Winer: You guys are recreating our political system. Let's try that out. How many comments did you say?

Gross: We got 2,200. That doesn't physically bog down, but it's hard to read, so you keep it moving. A month from now, it's going to be even bigger. I've hired two assistants.

Winer: No human being can read 1,000 responses. How do you spread this thing out?

Gross: I don't know of any blog that's reaching this level of saturation. I'm a writer. What are some of the tools? When we win the nomination, how does one deal with the fact that you're going to become one of the largest sites in the United States?

Winer: Let's assume you do become the nominee, what are you trying to accomplish with your blog?

Gross: It's the same message of the candidate. The only way to defeat George Bush is for everyone to become involved and join the dialogue. It really is a two-way street.

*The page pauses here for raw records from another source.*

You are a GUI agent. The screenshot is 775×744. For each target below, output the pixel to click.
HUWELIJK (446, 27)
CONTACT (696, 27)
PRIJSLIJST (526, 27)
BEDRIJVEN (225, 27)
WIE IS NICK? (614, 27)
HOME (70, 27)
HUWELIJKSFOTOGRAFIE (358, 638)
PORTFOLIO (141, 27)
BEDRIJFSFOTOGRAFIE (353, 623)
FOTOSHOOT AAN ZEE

Winer: Does it pay for itself? How much has the Dean campaign raised online?

Gross: I don't know the final numbers, but maybe $12 million this year.

Barrett: The Clark finance numbers aren't public yet, but I can say that two thirds of the money was raised on the Internet.

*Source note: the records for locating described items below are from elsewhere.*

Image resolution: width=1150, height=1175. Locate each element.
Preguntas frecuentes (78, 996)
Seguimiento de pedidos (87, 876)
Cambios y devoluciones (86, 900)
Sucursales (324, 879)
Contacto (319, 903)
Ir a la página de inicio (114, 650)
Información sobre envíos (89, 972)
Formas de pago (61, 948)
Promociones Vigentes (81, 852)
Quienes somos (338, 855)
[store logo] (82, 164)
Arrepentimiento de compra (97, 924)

Winer: Cam, do you have any advice for your competitors?

Barrett: We're going to run into the same problem Matt mentioned: Too many comments on a single post. Use the comments to your advantage and get those people to start their own Weblogs.

Christopher Lydon: Is any candidate bloggable?

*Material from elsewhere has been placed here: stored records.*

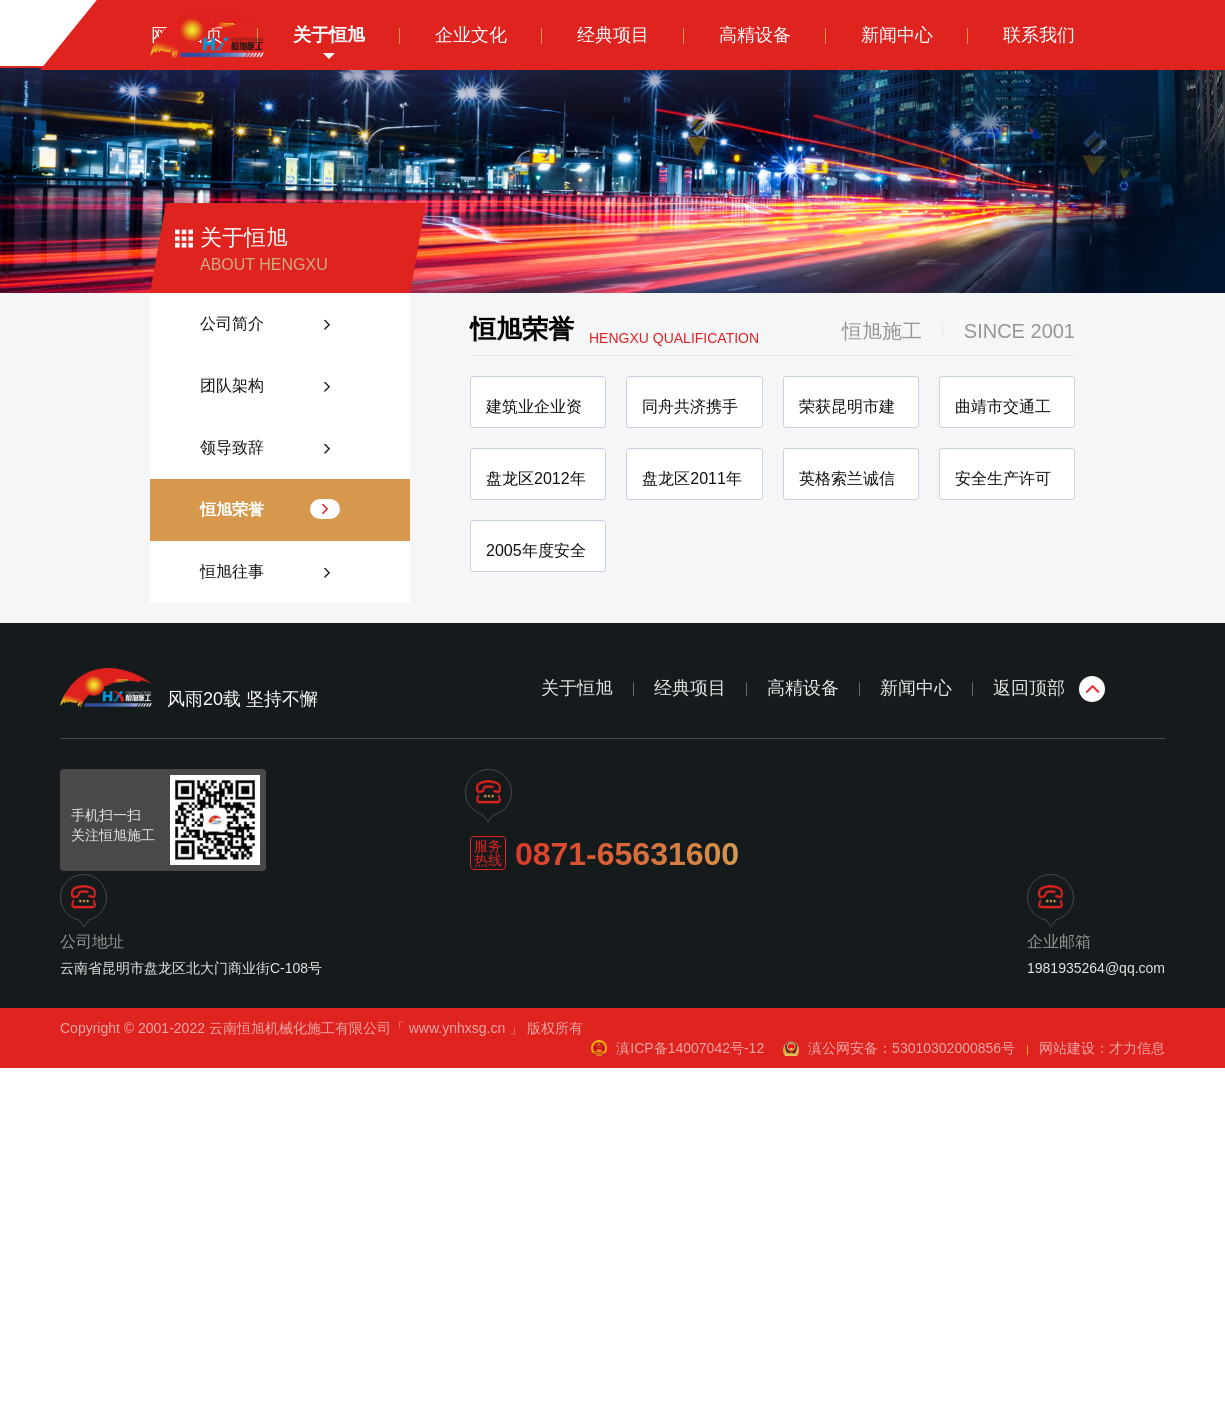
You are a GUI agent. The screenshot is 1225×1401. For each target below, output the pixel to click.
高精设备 (803, 1021)
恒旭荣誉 (232, 509)
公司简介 (232, 323)
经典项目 (690, 1021)
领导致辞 (232, 447)
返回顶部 (1029, 1021)
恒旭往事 (232, 571)
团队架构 (232, 385)
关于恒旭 (577, 1021)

Barrett: They need to have a personality, be able to write well, and have something to say.

Question: What happens in the back room?

Barrett: It has to be personal.

Gross: I'd agree. On the Dean campaign, there is no committee discussing what goes on the Weblog. What attracts me as a writer to the blogosphere was that as an op-ed writer, the blogosphere has a 15-minute news cycle. That's what's exciting. It's constantly moving. When you slow that down, you reduce the other attraction of the blogosphere, which is the uniqueness of the voices that are out there. There may be multiple voices on a team blog?

Winer: Do you think the DNC blog is a blog?

Barrett: Yeah. It's a good blog. But when the DNC Research Team posts, I'm not interested because I don't know who they are.

Folley: We want people to use their names, but Research fought that and wanted to post as a division.

Gross: The chief blogger is the chief communicator between people who leave comments and the people running the campaign.

Jones: People don't care about policy. People don't have time to know about policy. This is a way to build community and buzz.

Gross: If you're a hierarchical campaign with the command at the top, the captains and the lieutenants, and it just goes down, the blog is nothing but window dressing. Blogging is revolutionizing presidential politics, depending on the internal politics, is the commenting. You get real-time feedback, and you know you're talking as though you're in the room in Burlington HQ. And you are. It used to be that maybe you'd send an email. May make a phone call. Now what you have is lateral communication at the national political level. Certain phrases, things, and ideas come up to us.

Question: I see blogs right now just as buzz. This is the first election in which they're being used, and we haven't seen any results. To be honest, I'm affiliated with another campaign.

Winer: Which campaign?

Gross: Be honest.

Question: Edwards. And if we're only reaching 2% of the population, that's not going to win us a campaign.

Gross: One of the things that's been interesting about the Dean blog is that 70-80% of the people who have come to our site didn't know what a blog was. At the same time, you need to treat bloggers as opinion makers. They have influence.

Dan Gillmor: Expand on that a little bit. The Dean campaign has embraced a lot of stuff they're not responsible for. You've been thrilled with the other people out there. The Clark campaign has not, at least reportedly, treated independent bloggers as well as they would have liked.

Barrett: I wasn't involved in the rift between the Draft Clark campaigns. But I do know that there was a problem legally between one of the Draft Clark campaigns and the main campaign -- and one journalist decided to make a story out of it.

Question: When your candidate wins, what happens to the blog?

Gross: It becomes the White House blog.